I speak different languages; special needs, English, Russian, Christian, urban, rural.  And every language molds me a bit more into who I am to become. 

I guess I am learning to speak small talk here in Chicago as well and to be OK with it.

That, in and of itself, brings me a bit of comfort.


Entry filed under: Birthdays, Blessings, Chicago, Christianity, Church, Culture differences, Down syndrome, Elaina, Family, Friends, NICU, Polly, Preschool, Russian, Shopping, Special Needs, Therapy, Ukraine.

No Problem, Mom! What would you do with three hours?

11 Comments Add your own

  • 1. melissaz  |  June 4, 2008 at 6:56 pm

    I can see why you say none of your talk would be “small”.

    And I think you are right about comfort not really being the point. Life is what it is, and you have to live it, whether or not it is in your zone.

  • 2. joannmski  |  June 4, 2008 at 7:08 pm

    What a lot of change you have been through! This exciting life.

    I am glad you got comfortable. I am too shy to go to mom mixers.

  • 3. anniegirl1138  |  June 4, 2008 at 8:12 pm

    I can’t small talk either. When I do, I run out of steam or active interest very quickly. Personally, I like “big” talk.

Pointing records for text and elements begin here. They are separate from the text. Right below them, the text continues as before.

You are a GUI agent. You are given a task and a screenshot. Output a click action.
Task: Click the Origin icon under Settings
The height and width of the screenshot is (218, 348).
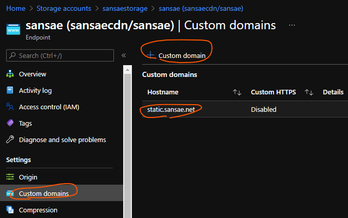coord(10,177)
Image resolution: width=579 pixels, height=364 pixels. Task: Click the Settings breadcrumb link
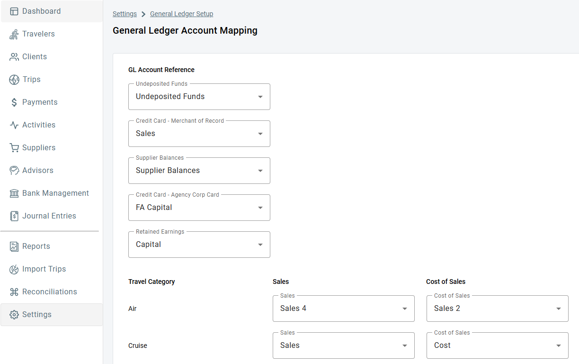click(125, 14)
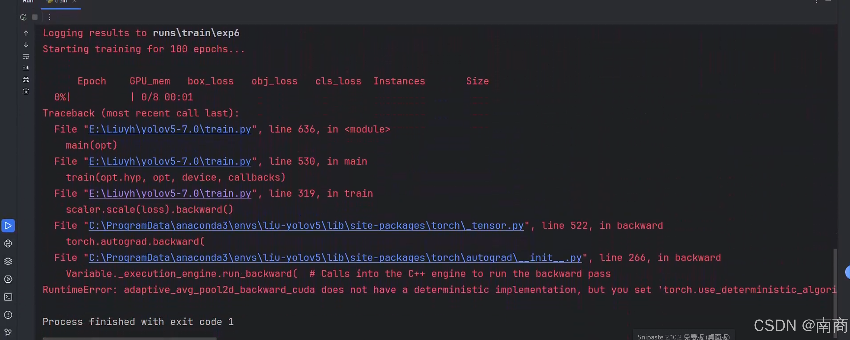Open the more options menu
This screenshot has height=340, width=850.
49,17
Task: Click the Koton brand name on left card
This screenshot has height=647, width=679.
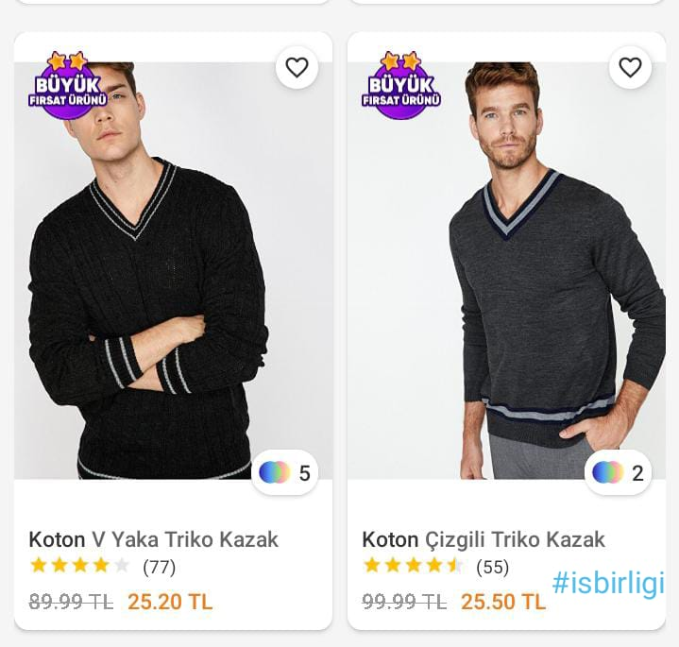Action: pyautogui.click(x=57, y=539)

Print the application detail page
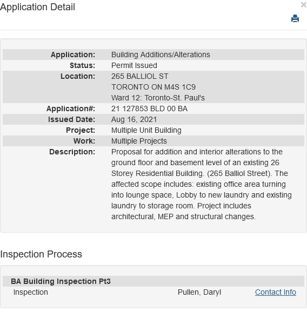(x=295, y=18)
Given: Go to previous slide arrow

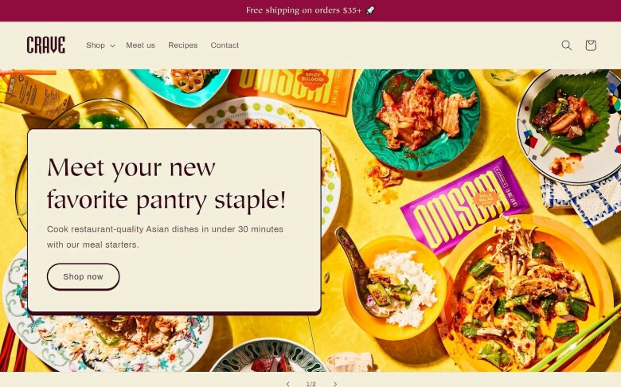Looking at the screenshot, I should tap(288, 384).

  • 4. Florinda  |  June 4, 2008 at 8:33 pm

    I’m not comfortable with small talk among strangers either, and it’s comforting to know it’s not just me. Great post.

  • 5. Gwen  |  June 4, 2008 at 9:40 pm

    Is there a person comfortable with small talk? This is what I tell myself at times, like today, at a school event, where I felt the same awkward way I always do. It’s easy to assume that everyone else is feeling just fine, but if I look closely, I realize most of them are as lost as me.

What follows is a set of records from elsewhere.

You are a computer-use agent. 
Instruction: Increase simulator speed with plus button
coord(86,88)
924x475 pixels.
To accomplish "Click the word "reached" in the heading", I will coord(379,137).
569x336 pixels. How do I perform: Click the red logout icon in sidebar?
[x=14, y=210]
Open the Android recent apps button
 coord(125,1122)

    I’m a missionary kid (living in a Chicago suburb, oh the irony!), so I understand all the dislocations that living overseas and coming back can bring.

  • 6. noelle  |  June 4, 2008 at 9:43 pm

    Proud of you! Comfort is not always what is cracked up to be–I love that you are not allowing yourself to stay in your “zone” but growing and opening up to more. If we were all honest–none of us like “get to know mixers” but with out them we would all remain strangers. Considering all that you have been through–I think God is doing a great Work in and with you.

    Proud of you!!

  • 7. Julie Pippert  |  June 5, 2008 at 12:24 pm

    What an incredible answer to the topic—how language connects and disconnects us from comfort to discomfort.

    Your story and writing are incredible in this post. It reminds me of something I noticed by high school: I always ended up making friends with the Elsewhere people. It’s because we had all been pulled from or stepped out of our comfort zone, and once your horizons are broadened, there is no going back. It doesn’t mean the other people weren’t great, but when it came to truly relating, it seemed easier with Elsewheres.

    I think you talk as you talk, even if that means it is big, and in that bunch or somewhere is likely to be someone who appreciates that and joins you. I don’t think you need to limit yourself to small. Sometimes, all it takes is someone who has been outside the box to pull down the edges and others eagerly crawl out. It doesn’t have to be overdone, just done, sometimes.

    You’ve had a lot of experience and adventure, so glad you shared it!

  • 8. ukrainemom  |  June 5, 2008 at 2:25 pm

    Julie, thank you! You bring up an excellent point. Usually when I do talk big talk with people, there is always someone who joins in. And we experience a deeper communication, hence a better connection.

    Great reminder!

  • 9. jooleebrooks  |  June 5, 2008 at 5:03 pm

    you got the written language down pat.

  • 10. TheRamblingHousewife  |  June 6, 2008 at 12:15 pm

    Great post.

    You’re really doing such a great job on this Hump Day Hmms. . . .

    I’m enjoying the series.

    So perceptive.

  • 11. amyeg  |  June 11, 2008 at 5:17 pm

    I really like this post. I hated small talk for a long time, then I became a bartender and had to learn it. 🙂 Now I’m a really good small talker… the secret is to leave a lot out and lie a little to fill in gaps. Like, “Oh, I think I know where that is,” that’s a lie, or, “Yeah I went to that school but I transferred,” which is so general as to convey nearly nothing. Haha. I guess that’s how I roll.

    Sorry to be so flippant. In life. 🙂 Love the post. Hope to see you tonight.